- **EXERCISE**: Read the data, and whenever a line holds the word "computer", report that line.

- **SOURCE RECORDS**:
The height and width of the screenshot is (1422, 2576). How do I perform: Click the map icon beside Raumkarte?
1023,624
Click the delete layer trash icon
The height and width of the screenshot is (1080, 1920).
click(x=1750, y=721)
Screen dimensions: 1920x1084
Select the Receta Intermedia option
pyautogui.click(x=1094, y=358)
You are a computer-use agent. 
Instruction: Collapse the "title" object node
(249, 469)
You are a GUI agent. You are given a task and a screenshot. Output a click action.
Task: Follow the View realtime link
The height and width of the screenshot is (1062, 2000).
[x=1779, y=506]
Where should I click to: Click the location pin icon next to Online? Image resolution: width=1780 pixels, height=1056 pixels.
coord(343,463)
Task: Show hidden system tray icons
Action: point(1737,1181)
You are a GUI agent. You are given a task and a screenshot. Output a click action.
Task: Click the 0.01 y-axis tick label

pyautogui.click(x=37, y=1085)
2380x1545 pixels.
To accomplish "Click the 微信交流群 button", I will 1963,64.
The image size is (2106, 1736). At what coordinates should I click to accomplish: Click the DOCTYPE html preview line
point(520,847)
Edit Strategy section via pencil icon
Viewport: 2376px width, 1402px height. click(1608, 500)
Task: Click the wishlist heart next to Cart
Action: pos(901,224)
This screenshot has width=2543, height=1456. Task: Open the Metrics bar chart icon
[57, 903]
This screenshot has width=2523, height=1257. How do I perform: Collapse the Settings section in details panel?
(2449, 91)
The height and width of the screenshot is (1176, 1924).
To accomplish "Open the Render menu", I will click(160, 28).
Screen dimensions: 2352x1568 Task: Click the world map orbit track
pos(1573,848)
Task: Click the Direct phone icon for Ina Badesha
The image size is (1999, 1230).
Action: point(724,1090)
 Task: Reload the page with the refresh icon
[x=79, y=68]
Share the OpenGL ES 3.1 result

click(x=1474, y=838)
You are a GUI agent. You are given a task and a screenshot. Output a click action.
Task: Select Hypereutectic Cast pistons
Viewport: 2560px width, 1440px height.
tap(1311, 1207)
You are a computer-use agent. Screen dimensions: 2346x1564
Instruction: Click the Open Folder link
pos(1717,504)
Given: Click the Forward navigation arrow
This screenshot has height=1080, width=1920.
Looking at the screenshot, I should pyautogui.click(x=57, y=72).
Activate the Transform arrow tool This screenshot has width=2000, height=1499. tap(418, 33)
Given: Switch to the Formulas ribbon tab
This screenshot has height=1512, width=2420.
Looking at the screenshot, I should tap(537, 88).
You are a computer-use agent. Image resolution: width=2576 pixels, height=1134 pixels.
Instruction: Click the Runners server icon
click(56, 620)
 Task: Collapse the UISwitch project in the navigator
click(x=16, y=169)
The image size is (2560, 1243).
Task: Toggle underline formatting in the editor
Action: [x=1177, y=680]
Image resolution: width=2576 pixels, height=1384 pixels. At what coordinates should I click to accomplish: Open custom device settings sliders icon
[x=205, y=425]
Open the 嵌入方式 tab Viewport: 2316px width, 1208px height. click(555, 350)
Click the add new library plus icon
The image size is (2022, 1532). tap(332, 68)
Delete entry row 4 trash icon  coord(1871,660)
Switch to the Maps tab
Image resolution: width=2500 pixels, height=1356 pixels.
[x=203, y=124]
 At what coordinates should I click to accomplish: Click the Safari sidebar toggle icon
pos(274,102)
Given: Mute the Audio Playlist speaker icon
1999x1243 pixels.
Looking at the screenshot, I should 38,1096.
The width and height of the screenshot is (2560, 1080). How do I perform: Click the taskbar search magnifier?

- **YOUR SOLUTION**:
You are a computer-use agent. 
You are a computer-use agent. Screen dimensions: 2346x1564
You are a computer-use agent. Image resolution: width=2576 pixels, height=1134 pixels.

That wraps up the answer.